Pattern Blocks and Other Math Toys

Kids need manipulatives to help them conceptualize and understand the abstract concepts happening in their math homework. Most kids, because of the developmental stage of their minds, cannot grasp abstract concepts until they are in around 5th or 6th grade. Young kids need to see the crayons they are adding or the halves of an apple, then around third or fourth grade they are able to imagine the apple halves. It’s not until late elementary or the beginning of junior high that they can add numbers without reference to concrete objects at all.

If your child’s school uses manipulatives regularly, great! But even if they do, I recommend you have a set at home as well. We have our own box of what we call Math Toys.

One of my favorite and most used parts of this set is the pattern blocks we have.


We use them for:

  • identifying colors and shapes
  • making patterns: “Green triangle, orange square, green triangle, orange square, what do you think comes next?”
  • noticing and defining characteristics of different shapes: “How many angles does a square have? How many sides does a square have?”
  • making more complex geometric patterns, like making a flower using the shapes or a boat or a purely recurring pattern.
  • objects to help us count or do arithmetic. “Five green triangles plus four brown parallelograms makes how many shapes?”
  • Understanding fractions. The process of moving from concrete to abstract starts all over again with fractions. Don’t feel bad if your fourth or fifth or eight grader needs to see the fractions to understand. I still often need to see what’s happening before I understand my kids homework.
  • Learning spatial skills (like puzzles)

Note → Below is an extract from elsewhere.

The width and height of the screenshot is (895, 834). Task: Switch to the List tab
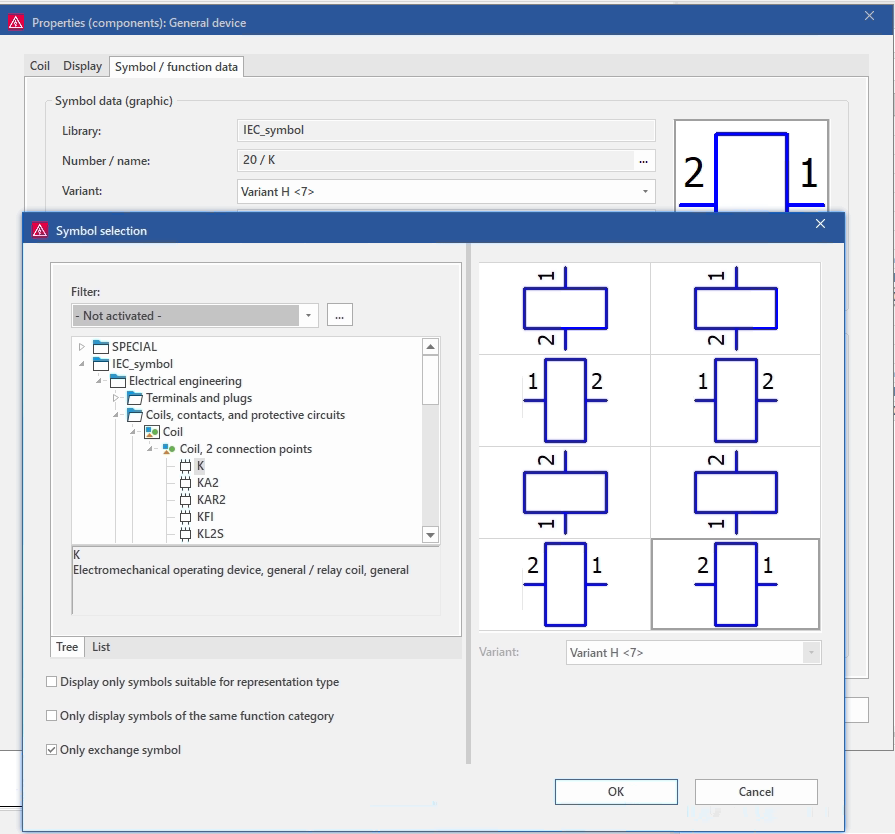tap(101, 647)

  Some other math toys we have in our kit:

  • balance
  • rulers
  • linking cubes
  • math facts flash cards
  • geoboards
  • compass
  • protractor
  • play money
  • real money (coins)
  • play clocks
  • counting bears with colored cups (use them as counting manipulatives, for teaching ordinal numbers, and as a color sorting game.
  • an abacus


  1. We both currently use Saxon Math with our kids, but no matter what math book or curriculum you're using, the principles are the same. I'm on a constant quest to find more ways to make learning in every subject as hands on as possible! In math this is especially critical for young learners!!